So the P4’s ALU reads two operands from the integer register file, adds them together and writes the sum back to the integer register file. If we were to stop our discussion right here, you’d already understand the core stages of the P4’s main integer pipeline–all those other stages are either just preparation to get to this point or they’re clean-up work after it.

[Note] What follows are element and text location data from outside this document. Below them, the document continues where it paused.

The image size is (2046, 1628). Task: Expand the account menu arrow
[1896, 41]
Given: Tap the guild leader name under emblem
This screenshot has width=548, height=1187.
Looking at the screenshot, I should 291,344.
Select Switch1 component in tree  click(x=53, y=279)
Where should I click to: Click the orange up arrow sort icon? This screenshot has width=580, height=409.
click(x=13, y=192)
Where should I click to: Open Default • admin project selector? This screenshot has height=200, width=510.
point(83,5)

Putting some pieces together

If you’ve been reading closely, you might have noticed that there’s a homology between the three steps of the read->calculate->write structure that I’ve been repeatedly illustrating and the three bullet points in our initial “file clerk” definition of a computer. Here’s the parallel laid out explicitly:

A computer is a device that shuffles numbers around from place to place, reading, writing, erasing, and rewriting different numbers in different locations according to

  • a set of inputs, [read]
  • a fixed set of rules for processing those inputs, [calculate]
  • and the prior history of all the inputs that the computer has seen since it was last reset, [write]

until a predefined set of criteria are met which cause the computer to halt.

That, in a nutshell, sums up what a computer does. And in fact, that’s all that it does. Whether you’re playing a game or listening to music, everything that’s going on under the computer’s hood fits into the model above.

All of this is fairly simple so far, and I’ve even been a bit repetitive with the explanations. This was done in order to drive home the basic read->calculate->write structure of all computer operations. It’s important to grasp this structure in its simplicity, because as we increase our computing model’s level of complexity we’ll see this structure repeated at every level.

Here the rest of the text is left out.